Thinking about it again wouldnt 25% effeciency be more like it , 50% you might get if you had an output transformer . So the guy has something approaching four tonnes of amplification minimum and 4kw of latent heat to shift , does the guy wander round the house bollock naked or live at the north pole .
 
Thinking about it again wouldnt 25% effeciency be more like it , 50% you might get if you had an output transformer . So the guy has something approaching four tonnes of amplification minimum and 4kw of latent heat to shift , does the guy wander round the house bollock naked or live at the north pole .
THAT's why the ice is melting there ;-)

Michael
 
The biggest commercial class A amps that I recall were made by Krell (apparently still in business). Several hundreds of watts class A.

I find it amusing that they characterize the sound quality as "warm".... ;)

Krell_Solo_375_XD_Mono_Amplifier_Front-2.jpg
 
Bricasti did a "pretty decent" class A amplifier, it's "a good" 100 Watts.

I build a 2x 10W class A Nelson Pass design with balanced inputs, I thought it would be not so bad.... wrong, it sucks 270W from the socket (measured) and it runs bloody hot. It sounds amazing on my DIY single driver broadband monitors, I tried swapping back to a 2x 65W class AB (Cambridge P500) amp, but no, no, no, no...

I tested the powersupply (+17 -17) on my bench with 200 Watts of halogen bulbs.
I can't find the picture anymore, it looked like I just invented nucliar fusion on my workbench :oops:
 
Yeah Krell I have heard of alright , those boxes are on a completely different scale to regular hifi units.
I did find a Hifi tube amp for sale in local adds here before , it had 8 pairs of 6550 and you probably would have needed an engine hoist to get it off the ground and into a van , its also required its own extra heavy duty mains cable installed back to the utillity box or they did'nt guarantee it would meet spec . Cant remember now the make of it, maybe it was Audio Research , A very very expencive space heater , suppose you want to run it in a hot climate , you'll probably be spending as much again on electricity in cooling , I think I calculated roughly a Killowatt was the standing dissipation . Sold for only a couple of thousand in the end , might have cost 12-15 grand new .

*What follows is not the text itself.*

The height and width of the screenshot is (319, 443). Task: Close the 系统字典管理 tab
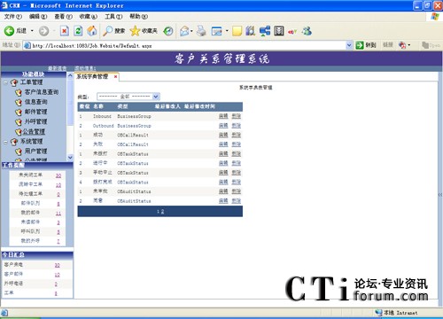coord(115,76)
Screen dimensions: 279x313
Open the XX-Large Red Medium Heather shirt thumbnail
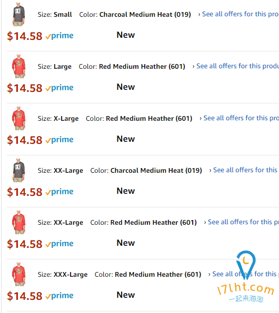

At one point way back I lived with a couple of musician buddies in a big old house , fairly run down part of town with a lot of traffic noise , the band could amp up anytime people came round for a jam .
I had the top floor to myself , my pair of Quad II's would be kept powered permanently during winter months ,it was just perfect to keep the room at a comfortable temp . I was able to keep away from much of the drinking madness of my two housemates tucked away up stairs.
Both those guys are toast now .
 
Speaking to exotic tube amps I recall one from back in the day that used a truckload of tubes in parallel to obviate the need for an output transformer. That was also another room heater.

JR
 
The obvious high power tube amps of history are radio transmitters, and those if I recall are almost universally class B. You can get a 1kW radio transmitter in a truck, but probably not a pickup.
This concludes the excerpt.